Problem requirements:
Copy out each line of the records below that contains the string "Instruction", matching case exactly.

Input records:
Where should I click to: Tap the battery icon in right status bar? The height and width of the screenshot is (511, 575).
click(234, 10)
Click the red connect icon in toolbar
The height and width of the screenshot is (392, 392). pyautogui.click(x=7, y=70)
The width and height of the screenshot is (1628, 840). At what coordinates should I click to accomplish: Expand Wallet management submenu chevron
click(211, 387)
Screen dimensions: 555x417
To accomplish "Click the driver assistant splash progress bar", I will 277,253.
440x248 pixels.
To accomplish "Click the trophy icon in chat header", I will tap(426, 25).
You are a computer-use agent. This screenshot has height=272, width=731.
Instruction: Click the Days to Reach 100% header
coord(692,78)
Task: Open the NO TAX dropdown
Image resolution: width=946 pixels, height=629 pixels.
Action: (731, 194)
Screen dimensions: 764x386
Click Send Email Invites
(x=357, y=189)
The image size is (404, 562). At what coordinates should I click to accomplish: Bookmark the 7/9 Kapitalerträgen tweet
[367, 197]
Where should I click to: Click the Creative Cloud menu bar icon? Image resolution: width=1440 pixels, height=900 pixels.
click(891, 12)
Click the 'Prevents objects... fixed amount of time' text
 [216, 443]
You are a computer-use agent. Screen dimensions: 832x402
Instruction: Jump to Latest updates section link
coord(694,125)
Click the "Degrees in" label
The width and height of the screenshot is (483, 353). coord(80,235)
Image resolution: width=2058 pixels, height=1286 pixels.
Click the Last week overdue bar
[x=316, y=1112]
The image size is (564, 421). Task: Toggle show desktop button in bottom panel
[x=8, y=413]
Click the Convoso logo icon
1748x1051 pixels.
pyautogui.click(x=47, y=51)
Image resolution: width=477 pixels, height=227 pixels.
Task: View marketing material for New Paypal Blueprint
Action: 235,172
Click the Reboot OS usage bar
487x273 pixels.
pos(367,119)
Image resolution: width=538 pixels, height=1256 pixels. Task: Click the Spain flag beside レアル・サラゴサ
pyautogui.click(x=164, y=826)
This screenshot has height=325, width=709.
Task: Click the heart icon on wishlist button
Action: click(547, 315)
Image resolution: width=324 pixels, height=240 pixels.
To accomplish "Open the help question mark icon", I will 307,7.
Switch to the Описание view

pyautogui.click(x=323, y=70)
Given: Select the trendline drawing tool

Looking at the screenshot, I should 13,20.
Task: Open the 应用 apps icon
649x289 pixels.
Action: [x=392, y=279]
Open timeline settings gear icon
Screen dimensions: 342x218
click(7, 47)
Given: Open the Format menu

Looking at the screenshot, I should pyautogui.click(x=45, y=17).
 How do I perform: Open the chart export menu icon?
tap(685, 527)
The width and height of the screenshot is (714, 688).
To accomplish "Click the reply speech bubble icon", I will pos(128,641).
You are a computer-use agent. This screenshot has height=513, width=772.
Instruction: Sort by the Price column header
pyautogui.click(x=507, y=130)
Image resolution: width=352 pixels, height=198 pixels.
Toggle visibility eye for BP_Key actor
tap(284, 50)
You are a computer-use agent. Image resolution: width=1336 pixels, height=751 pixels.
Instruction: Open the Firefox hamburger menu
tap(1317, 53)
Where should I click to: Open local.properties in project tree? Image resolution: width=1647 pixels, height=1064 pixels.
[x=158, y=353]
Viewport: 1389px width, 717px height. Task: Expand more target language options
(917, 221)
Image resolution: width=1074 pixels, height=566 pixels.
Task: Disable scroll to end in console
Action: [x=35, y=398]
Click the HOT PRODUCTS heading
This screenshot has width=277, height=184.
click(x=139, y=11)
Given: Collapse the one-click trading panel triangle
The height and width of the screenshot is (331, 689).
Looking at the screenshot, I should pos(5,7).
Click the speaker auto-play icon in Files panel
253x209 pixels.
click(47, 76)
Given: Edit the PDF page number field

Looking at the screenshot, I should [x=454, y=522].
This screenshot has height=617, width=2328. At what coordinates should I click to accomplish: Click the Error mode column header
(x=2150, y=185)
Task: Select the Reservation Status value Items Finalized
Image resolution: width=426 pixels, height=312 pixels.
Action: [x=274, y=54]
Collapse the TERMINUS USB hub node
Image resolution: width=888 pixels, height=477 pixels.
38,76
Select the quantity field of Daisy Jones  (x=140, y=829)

Solution to this exercise:
Instruction: Click the Days to Reach 100% header
Instruction: Jump to Latest updates section link
Instruction: Sort by the Price column header
Instruction: Open the Firefox hamburger menu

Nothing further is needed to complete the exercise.